### Supplied data:

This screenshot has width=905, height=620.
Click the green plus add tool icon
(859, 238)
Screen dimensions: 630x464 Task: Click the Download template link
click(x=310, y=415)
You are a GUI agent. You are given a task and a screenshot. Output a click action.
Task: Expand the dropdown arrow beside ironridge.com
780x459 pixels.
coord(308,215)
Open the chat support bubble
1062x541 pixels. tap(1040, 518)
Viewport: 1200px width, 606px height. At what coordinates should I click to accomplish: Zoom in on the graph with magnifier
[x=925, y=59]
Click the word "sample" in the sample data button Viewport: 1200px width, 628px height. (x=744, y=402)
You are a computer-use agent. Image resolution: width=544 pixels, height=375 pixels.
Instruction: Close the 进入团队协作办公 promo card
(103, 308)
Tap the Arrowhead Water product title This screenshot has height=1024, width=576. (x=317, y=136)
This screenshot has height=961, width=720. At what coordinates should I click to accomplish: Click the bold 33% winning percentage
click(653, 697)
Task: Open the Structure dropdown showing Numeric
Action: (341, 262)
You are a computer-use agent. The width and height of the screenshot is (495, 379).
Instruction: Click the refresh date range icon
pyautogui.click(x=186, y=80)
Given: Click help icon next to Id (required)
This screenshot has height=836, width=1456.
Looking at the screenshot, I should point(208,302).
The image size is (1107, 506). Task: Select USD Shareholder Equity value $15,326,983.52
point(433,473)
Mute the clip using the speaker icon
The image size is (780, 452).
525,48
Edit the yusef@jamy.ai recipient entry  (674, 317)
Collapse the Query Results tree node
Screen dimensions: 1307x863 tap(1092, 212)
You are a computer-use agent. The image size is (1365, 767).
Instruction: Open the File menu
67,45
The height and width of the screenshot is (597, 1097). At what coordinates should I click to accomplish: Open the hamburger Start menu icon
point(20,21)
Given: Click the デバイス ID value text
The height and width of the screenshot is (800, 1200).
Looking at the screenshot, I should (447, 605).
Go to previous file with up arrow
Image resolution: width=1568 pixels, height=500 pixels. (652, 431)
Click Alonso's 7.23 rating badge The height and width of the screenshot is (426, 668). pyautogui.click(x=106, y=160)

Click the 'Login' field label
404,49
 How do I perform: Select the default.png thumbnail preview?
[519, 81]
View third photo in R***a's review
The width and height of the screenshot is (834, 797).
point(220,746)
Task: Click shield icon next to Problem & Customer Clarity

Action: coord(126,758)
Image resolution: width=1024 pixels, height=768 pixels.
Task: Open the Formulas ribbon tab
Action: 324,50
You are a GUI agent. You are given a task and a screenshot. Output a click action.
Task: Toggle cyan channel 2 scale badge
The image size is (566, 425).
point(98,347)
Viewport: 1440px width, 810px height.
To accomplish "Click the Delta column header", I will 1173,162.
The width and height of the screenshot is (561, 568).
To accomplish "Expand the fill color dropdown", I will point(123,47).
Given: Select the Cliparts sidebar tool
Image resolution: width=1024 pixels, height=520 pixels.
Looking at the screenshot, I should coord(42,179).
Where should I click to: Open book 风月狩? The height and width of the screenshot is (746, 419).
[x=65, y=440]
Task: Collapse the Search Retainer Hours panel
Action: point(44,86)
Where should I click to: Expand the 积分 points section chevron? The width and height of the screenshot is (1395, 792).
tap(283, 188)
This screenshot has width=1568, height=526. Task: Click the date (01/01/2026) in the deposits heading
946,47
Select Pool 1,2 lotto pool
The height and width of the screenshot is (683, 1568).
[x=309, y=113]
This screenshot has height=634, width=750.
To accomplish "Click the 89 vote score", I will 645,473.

### Your task:
There is a run of lines above from the one with "Collapse the Query Results tree node" to the one with "Given: Select the Cliparts sidebar tool"; print exactly that run, both ends included, and nothing else.

### Result of this task:
Collapse the Query Results tree node
Screen dimensions: 1307x863 tap(1092, 212)
You are a computer-use agent. The image size is (1365, 767).
Instruction: Open the File menu
67,45
The height and width of the screenshot is (597, 1097). At what coordinates should I click to accomplish: Open the hamburger Start menu icon
point(20,21)
Given: Click the デバイス ID value text
The height and width of the screenshot is (800, 1200).
Looking at the screenshot, I should (447, 605).
Go to previous file with up arrow
Image resolution: width=1568 pixels, height=500 pixels. (652, 431)
Click Alonso's 7.23 rating badge The height and width of the screenshot is (426, 668). pyautogui.click(x=106, y=160)

Click the 'Login' field label
404,49
 How do I perform: Select the default.png thumbnail preview?
[519, 81]
View third photo in R***a's review
The width and height of the screenshot is (834, 797).
point(220,746)
Task: Click shield icon next to Problem & Customer Clarity

Action: coord(126,758)
Image resolution: width=1024 pixels, height=768 pixels.
Task: Open the Formulas ribbon tab
Action: 324,50
You are a GUI agent. You are given a task and a screenshot. Output a click action.
Task: Toggle cyan channel 2 scale badge
The image size is (566, 425).
point(98,347)
Viewport: 1440px width, 810px height.
To accomplish "Click the Delta column header", I will 1173,162.
The width and height of the screenshot is (561, 568).
To accomplish "Expand the fill color dropdown", I will point(123,47).
Given: Select the Cliparts sidebar tool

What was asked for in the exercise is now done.